Vancouver-based responsible business consultancy Decade Impact Strategy & Activation is rolling out its Getting to 80 corporate training program in Atlantic Canada.

The course’s new East Coast iteration is recruiting applicants and will hold its first session on June 24. Like the West Coast version, it will help participants prepare to apply for the internationally noted B Corporation ethical company certification from Pennsylvania non-profit B Lab.

Decade is the new name of a division of insurance firm Cove Continuity Advisors, which was purchased and relaunched by former employees Kristy O’Leary and Brianna Brown in January.

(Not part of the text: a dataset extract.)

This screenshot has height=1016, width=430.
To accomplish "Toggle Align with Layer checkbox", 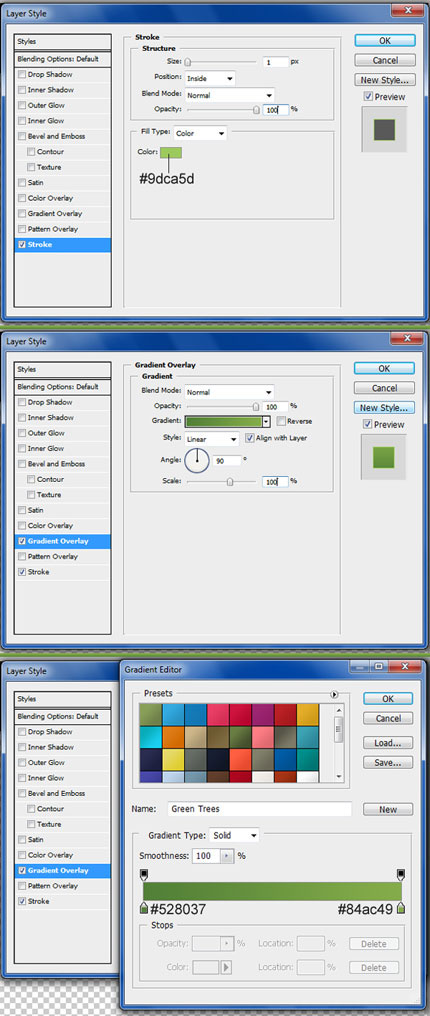I will 250,438.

“We’re radical generalists,” said O’Leary in an interview, explaining that she and Brown personally serve as instructors for Getting to 80. “We really understand the landscape of impact business.”

By impact business, O’Leary means companies that consider people and the environment just as important as profit.  .

O’Leary, who previously worked with impact businesses in Halifax, said she and Brown have a strong history of helping customers secure B Corp status.

“We have a proven track record of getting companies over the line,” she said. “We have a very high ratio of companies that work with us in the program and actually complete the certification -- and that’s very rare.”

Getting to 80 emphasises tracking participant companies’ impact via concrete metrics, O’Leary said.

“Ours is very, very heavy on how we actually quantify operation impact in a company. When our companies say they’re a good company, they have the numbers to back it up.”

Decade also partners with specialists who work in areas such as carbon-offsetting, and diversity and inclusion to deliver certain aspects of its programming.

Getting to 80 includes six full-day sessions, held every two weeks. The name refers to B Lab’s requirement that B Corp applicants achieve a score of at least 80 on its assessment process, which is designed to measure companies’ environmental impacts and levels of social responsibility.

In addition to preparing executives to apply for B Corp certification, Getting to 80 includes content focused on helping executives work toward the United Nations’ 17 sustainable development goals as well as American non-profit Project Drawdown’s goal of creating a carbon-negative society.

In April, Getting to 80 moved online because of COVID-19, but sessions continue to be centred on real-time instruction, delivered via Zoom and whiteboarding software Miro, rather than pre-packaged content.

Decade originally planned to launch its programming in central Canada before the Atlantic provinces, but O’Leary said Nova Scotia’s recent social challenges inspired her to focus efforts here.

“Nova Scotia does feel like my home, and so I really wanted to give back,” she said. “Just based on everything that’s happened in Nova Scotia in the last few months, I wanted to work with Nova Scotia companies.”

Eventually, O’Leary and Brown aim to grow Decade into a global business. In the meantime, the Atlantic cohort will be held separately from the B.C. offering to allow for region-specific content.

O’Leary said she considers community-building between participants to be a central aspect of Getting to 80’s value proposition, with that goal being best achieved among companies that are geographically close to each other.

With COVID-19 forcing many firms to reassess their previous growth strategies, she said she believes the coming economic recovery presents an opportunity to shift social norms around for-profit business in a more sustainable and community-minded direction.

“We knew the economy wasn’t working. We knew climate change was coming,” she said. “We needed this global pause to position us to rebuild the economy. And that objection that everybody in a changemaking space – like myself, for over a decade – has heard over and over again is that we can’t change. But in four weeks, the whole world changed.”